Pero justamente una de las cosas que quizás más nos confunde es pensar que el mercado se limita al comercio de objetos, cuando lo que hay son fuerzas de trabajo en muchas direcciones y con muchas diferentes especificidades, como lo muestra el gráfico realizado por las artistas y gestoras Soledad Sanchez Goldar y Soledad Dahbar (abajo).

 

 

Este gráfico -que algunos pueden cuestionar por el hecho de que el artista está en el centro- tiene la enorme virtud de que condensa un trabajo de visualización y de descripción de por lo menos la enorme variedad de tareas en torno a la creación artística.
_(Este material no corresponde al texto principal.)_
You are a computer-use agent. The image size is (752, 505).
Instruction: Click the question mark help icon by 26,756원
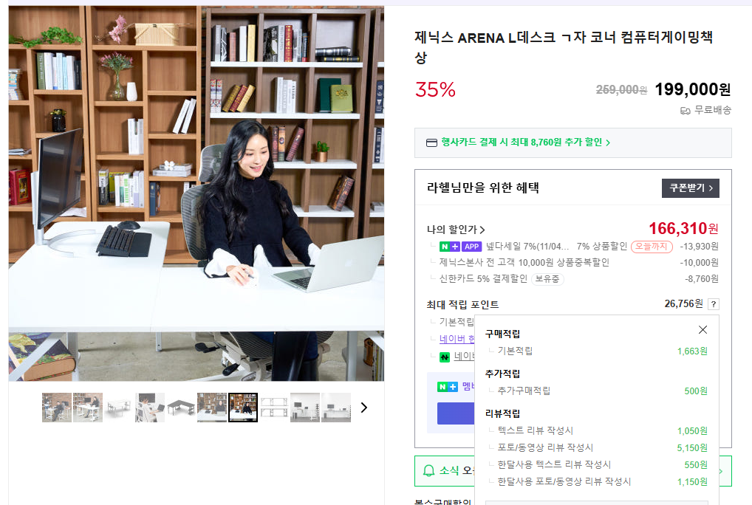click(713, 303)
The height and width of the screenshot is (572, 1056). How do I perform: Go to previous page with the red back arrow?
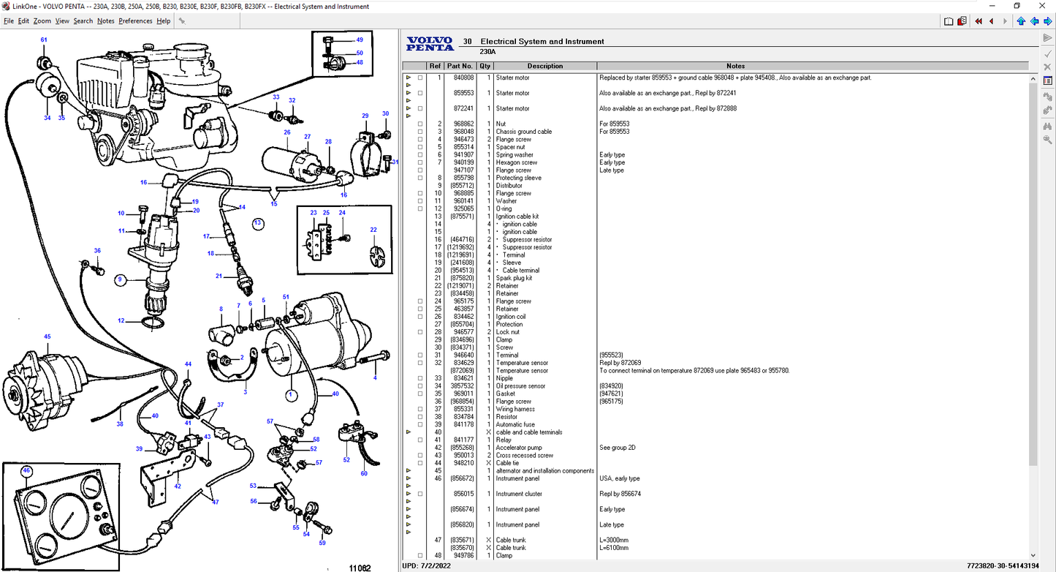(x=991, y=20)
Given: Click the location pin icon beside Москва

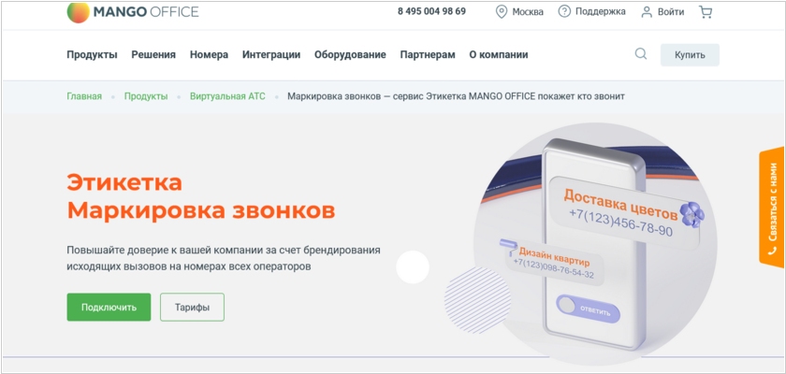Looking at the screenshot, I should 501,12.
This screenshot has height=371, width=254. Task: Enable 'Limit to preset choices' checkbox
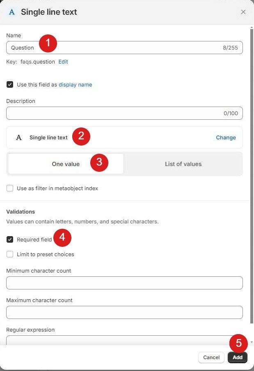click(10, 255)
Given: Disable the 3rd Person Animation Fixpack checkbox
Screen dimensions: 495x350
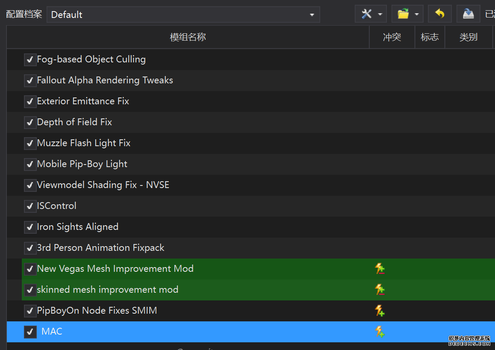Looking at the screenshot, I should click(x=30, y=248).
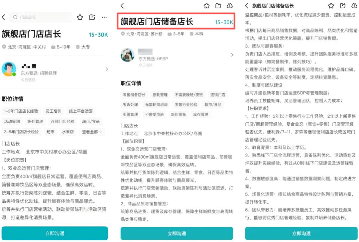Open the three-dot more options menu
This screenshot has height=242, width=359.
104,17
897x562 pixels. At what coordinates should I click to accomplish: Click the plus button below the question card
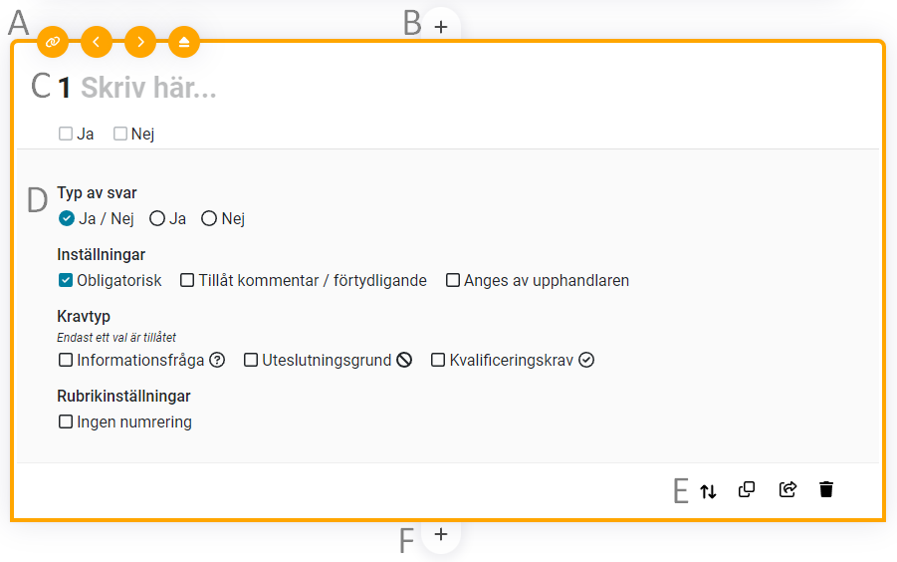click(x=441, y=535)
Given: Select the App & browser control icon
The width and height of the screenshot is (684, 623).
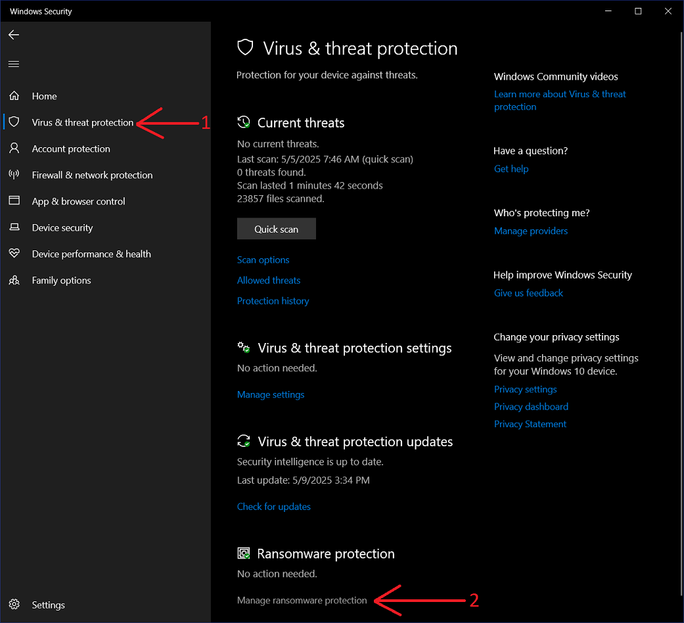Looking at the screenshot, I should click(x=14, y=200).
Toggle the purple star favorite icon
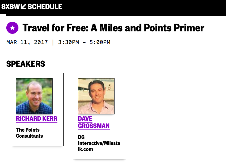226x163 pixels. tap(12, 28)
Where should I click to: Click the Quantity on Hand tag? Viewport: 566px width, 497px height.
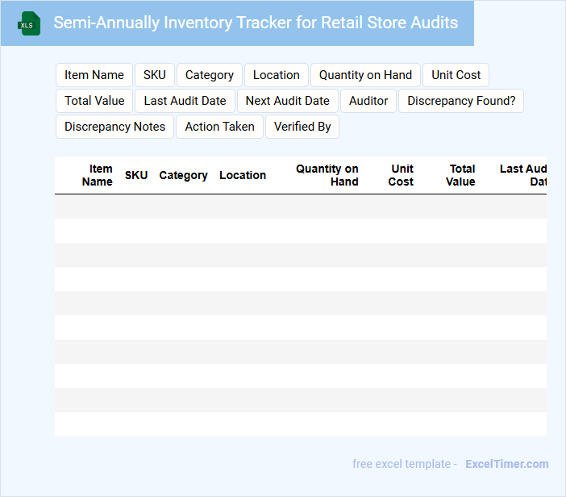tap(365, 75)
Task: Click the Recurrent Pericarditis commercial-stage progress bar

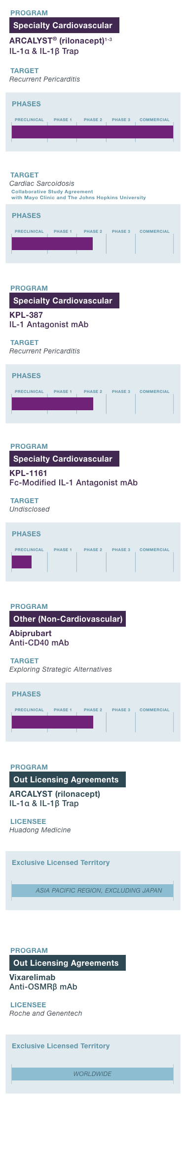Action: coord(92,132)
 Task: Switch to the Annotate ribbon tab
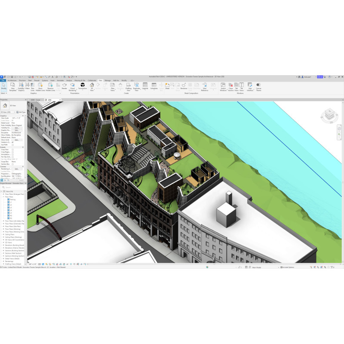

Iluminar la gran cantidad de acciones que se llevan a cabo nos sirve para varias cosas: primero para saberlas y recordarlas, en el caso de que nos olvidemos. Después para darle dignidad de trabajo a todo lo que hacemos, incluso si lo disfrutamos. Sirve como base para empezar a pensar las situaciones como susceptibles de organización colectiva y política. Y también ayuda a ver todos los cables que hacen andar a la máquina y probar si, aunque sea durante un ratito, podemos desactivarla.